It is unfortunate that the Debtors did not give consideration to the opportunity to repay their debts in Chapter 13 before they filed a Chapter 7 rather than after the Chapter 7 Order of Discharge was entered and the Trustee discovered multiple irregularities in the information provided by the Debtors in their Voluntary Petition.
The Trustee argues that there is not an absolute right to convert "at any time" and he points to two cases that examine the circumstances surrounding a request for conversion. The Trustee argues that courts deny conversion when circumstances indicate bad faith, abuse of the bankruptcy process or other gross inequity by the Debtor. See In re Starkey, 179 B.R. 687 (Bankr.N.D.Okla. 1995); In re Jeffrey, 176 B.R. 4 (Bankr. D.Mass. 1994).
The Trustee contends that the Debtors have engaged in activities that warrant denial of their conversion request. For instance, the Trustee, in his objection to the Motion to Convert, cites several examples of abusive conduct. He points to Question # 2 in Schedule B, which indicates that no balance was kept for the checking account, when on the date of filing the Debtors had over $1,700.00 in the account. In Question # 9 of Schedule B, the Debtors indicate that there was no value to their insurance policy because they had borrowed against it, when $4,700.00 in cash surrender value remained in the policies.

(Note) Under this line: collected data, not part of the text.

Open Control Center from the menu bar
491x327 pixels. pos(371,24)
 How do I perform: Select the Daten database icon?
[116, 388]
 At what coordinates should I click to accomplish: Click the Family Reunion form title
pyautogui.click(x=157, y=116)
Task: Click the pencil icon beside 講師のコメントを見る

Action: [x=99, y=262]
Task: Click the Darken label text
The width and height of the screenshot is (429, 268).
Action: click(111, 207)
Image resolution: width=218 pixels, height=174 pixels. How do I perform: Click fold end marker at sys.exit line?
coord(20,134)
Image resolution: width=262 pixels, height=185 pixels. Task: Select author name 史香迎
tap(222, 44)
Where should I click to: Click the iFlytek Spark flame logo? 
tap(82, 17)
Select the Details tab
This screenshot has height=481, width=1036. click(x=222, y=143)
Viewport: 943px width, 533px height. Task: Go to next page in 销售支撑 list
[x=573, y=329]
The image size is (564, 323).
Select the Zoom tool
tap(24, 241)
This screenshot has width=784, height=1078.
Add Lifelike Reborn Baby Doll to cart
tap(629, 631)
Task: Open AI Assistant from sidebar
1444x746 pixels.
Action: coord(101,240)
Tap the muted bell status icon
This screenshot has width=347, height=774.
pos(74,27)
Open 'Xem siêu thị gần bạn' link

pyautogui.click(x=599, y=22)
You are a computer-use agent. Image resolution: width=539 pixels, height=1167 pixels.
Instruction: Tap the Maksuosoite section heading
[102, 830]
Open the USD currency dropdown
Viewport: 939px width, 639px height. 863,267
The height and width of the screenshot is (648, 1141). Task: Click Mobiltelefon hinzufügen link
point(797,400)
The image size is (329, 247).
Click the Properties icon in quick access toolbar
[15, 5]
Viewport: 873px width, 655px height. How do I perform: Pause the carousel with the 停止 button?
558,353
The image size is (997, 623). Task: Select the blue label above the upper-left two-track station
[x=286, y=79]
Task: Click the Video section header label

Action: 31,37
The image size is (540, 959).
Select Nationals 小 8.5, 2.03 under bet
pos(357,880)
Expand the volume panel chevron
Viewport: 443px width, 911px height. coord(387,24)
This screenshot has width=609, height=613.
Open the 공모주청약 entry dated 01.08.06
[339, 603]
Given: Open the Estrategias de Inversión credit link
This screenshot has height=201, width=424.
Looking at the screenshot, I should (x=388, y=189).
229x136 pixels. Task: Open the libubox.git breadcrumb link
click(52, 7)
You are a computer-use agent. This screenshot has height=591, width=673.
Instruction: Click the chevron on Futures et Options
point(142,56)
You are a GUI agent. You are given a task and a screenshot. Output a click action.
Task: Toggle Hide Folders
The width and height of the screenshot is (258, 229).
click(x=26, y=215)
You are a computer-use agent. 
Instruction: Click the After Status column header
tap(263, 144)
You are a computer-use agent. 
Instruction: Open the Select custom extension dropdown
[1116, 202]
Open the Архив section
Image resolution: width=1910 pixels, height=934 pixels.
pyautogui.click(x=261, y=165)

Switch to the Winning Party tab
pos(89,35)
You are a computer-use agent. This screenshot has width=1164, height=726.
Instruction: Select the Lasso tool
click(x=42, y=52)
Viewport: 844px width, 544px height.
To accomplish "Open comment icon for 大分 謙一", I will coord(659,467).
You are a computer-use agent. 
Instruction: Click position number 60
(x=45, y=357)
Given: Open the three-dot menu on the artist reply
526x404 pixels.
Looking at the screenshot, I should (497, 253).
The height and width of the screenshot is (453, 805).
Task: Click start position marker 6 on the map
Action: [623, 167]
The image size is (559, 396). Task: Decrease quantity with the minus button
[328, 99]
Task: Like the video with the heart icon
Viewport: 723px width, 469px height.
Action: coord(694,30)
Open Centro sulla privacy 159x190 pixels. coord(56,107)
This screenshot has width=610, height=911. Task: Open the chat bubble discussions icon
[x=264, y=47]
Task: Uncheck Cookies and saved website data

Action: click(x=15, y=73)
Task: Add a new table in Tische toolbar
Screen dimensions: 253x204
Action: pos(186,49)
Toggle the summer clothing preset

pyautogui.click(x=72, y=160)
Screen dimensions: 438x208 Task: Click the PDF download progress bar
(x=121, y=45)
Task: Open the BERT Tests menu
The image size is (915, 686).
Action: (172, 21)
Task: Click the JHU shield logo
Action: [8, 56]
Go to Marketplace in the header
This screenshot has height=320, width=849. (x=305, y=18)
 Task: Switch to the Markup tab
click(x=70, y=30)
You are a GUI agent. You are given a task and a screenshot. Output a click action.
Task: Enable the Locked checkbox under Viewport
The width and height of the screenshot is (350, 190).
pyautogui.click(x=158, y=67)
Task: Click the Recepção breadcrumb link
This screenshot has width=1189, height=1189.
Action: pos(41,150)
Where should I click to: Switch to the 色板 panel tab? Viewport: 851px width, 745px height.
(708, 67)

The Trustee alleges that the Debtors grossly undervalued their 1994 Chevy Blazer. When the Trustee requested turnover of the Blazer, Debtors' attorney informed him that the Blazer had been traded in and the Debtors received over $12,000.00. At the time of the trade-in, amended schedules were not on file. Additionally, the Trustee has not received evidence that there was a lien on the Blazer.
As for the 1992 GMC Jimmy, the Trustee indicates that the Debtors changed the value of this vehicle from $4,000.00 to $2,500.00 without citing a change of circumstance, but the revision allowed them to claim a greater amended exemption for the 1994 Blazer.
The Trustee has requested information on a $9,400.00 deposit within 30 days of the bankruptcy filing. The Debtors indicate that it was a loan against a pension, but the amended schedules reflect no pension interest.
Lastly, the Trustee has been denied access to the Debtors' residence.
The Debtors, through their attorney, deny any bad faith. The Debtors' attorney supplied "explanations" for some, but not all of the actions raised by the Trustee. He explained that the checking account was listed as no balance kept because the Debtors expended the money as soon as it was received. As for the life insurance policy, the Debtors' attorney stated that the Debtors had previously borrowed money against the policy and that they had not paid the premiums. As for the non-exempt car, the Debtors say they have a problem delivering it to the Trustee in Rockford, the city in which is located the Bankruptcy Court for the Northern District of Illinois, Western Division. Finally, the Debtors would permit the Trustee access to their home, but due to their work schedules they would prefer an early morning appointment.
For whatever reasons, the Debtors chose not to appear for the hearing. Thus, the Court must base its decision on the representations made by their attorney.
It may have been fortuitous that on the date of filing the Debtors had over $1,700.00 in their checking account. The Court was not provided with any information regarding the trail of disbursements of the $1,700.00, or whether the $1,700.00 remained in the account after the filing.
Clearly, the Debtors take lightly their duties under Chapter 7.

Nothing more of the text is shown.